А он вместе со своей женой Морин в интересном возрасте под тридцать отправился по маршруту Турция – Иран – Афганистан – Пакистан – Индия – Непал, повторяя путь Оксфордско-Кембриджской экспедиции 1955-го. И не просто написал про это книжку (да господи, кто ж из людей с образованием путевых заметок не пишет – как говаривал Дима Быков, в наше время каждый гимназист должен уметь написать сочинение «Как я подглядывал за купанием сестры»!). Он написал книгу практических советов: где остановиться, из какого колодца воду пить и в какой кузне коня подковать. И хорошо написал! Его путеводитель, выдержав несколько переизданий, вошел в историю под именем «Желтой библии». Чета Уиллер попала в точку. Компании хиппующей молодежи, кочевавшие из Европы в Австралию и Новую Зеландию, нуждались в таких советчиках – знающих, что посмотреть и как при этом потратиться по минимуму.

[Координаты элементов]
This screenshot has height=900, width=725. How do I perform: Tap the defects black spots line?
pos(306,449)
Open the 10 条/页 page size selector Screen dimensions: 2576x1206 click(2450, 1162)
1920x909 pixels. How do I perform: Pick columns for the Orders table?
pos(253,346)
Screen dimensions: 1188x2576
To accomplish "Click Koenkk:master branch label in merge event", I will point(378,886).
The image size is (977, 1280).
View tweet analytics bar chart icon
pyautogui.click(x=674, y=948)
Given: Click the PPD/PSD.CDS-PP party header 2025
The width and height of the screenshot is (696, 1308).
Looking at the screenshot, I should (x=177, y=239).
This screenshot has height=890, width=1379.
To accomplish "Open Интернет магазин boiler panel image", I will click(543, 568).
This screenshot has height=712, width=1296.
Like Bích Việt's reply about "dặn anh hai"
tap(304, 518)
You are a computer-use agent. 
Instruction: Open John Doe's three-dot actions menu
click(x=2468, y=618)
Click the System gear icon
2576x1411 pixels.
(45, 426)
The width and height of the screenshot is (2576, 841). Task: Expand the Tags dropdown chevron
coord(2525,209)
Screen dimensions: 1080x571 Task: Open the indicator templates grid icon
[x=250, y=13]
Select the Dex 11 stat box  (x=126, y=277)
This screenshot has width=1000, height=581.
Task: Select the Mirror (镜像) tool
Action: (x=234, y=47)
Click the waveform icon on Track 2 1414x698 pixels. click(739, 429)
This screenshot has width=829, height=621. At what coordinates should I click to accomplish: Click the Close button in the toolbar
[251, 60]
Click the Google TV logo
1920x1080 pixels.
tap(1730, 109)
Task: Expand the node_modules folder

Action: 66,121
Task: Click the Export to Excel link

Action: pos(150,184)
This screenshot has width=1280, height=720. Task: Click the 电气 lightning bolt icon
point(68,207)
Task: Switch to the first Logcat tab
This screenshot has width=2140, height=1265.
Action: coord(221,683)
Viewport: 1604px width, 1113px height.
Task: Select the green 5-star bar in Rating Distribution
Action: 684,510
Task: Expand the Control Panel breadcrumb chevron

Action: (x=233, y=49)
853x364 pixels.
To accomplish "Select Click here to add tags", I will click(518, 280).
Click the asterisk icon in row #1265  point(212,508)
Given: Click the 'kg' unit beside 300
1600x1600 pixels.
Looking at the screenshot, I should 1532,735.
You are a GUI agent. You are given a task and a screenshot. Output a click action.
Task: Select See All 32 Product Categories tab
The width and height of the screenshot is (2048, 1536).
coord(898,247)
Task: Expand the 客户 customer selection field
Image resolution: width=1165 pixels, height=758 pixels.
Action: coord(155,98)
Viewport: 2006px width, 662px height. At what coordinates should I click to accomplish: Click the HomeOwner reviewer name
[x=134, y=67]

Задания
1/ Ответьте по отрывку о путеводителе Уиллеров на три вопроса:
(a) Как зовут жену, с которой он отправился в путь?
(b) Под каким именем путеводитель вошел в историю?
(c) Откуда и куда кочевали компании хиппующей молодежи?
2/ Продолжите отрывок о путеводителе Уиллеров, начав сразу после его последнего предложения.

Ожидаемые результаты
1/
(a) Морин.
(b) Под именем «Желтой библии».
(c) Из Европы в Австралию и Новую Зеландию.

2/
И вот, извольте: седьмой десяток – а в Тони ни грамма жира, тьма энергии, уйма непоседливости и ни грана той спеси, которая в России обычно отличает человека с состоянием под 200 миллионов долларов. Эдакий стриж, только певчий. Сидим, болтаем то о русских заложниках статуса, обитающих в Лондоне, то о питерском ресторане «Крокодил», в котором Тони как-то ужинал и который относит к категории «недорого и на удивление вкусно». С человеком, исколесившим планету – и продолжающим с удовольствием колесить – можно вообще говорить обо всем на свете.

– Тони, легко привести 103 причины, по которым человеку, не знающему иностранных языков (а в России их обычно не знают) следует покупать готовый тур. Но попробуйте найти хотя бы три резона за самостоятельное путешествие!

– Пожалуйста! Первый – что вы ни с кем не связаны и ни от кого не зависите! Ни от одного человека из вашей группы, как это происходит, когда вы покупаете тур. Второй – что вы сами себя контролируете. Нравятся музеи? Отлично, больше времени в музеях. Магазины? Отправляетесь на шопинг. А третий – что вы неизбежно учитесь новому, потому что вам необходимо самому что-то узнавать. В групповом туре лично у меня мозг всегда на каникулах.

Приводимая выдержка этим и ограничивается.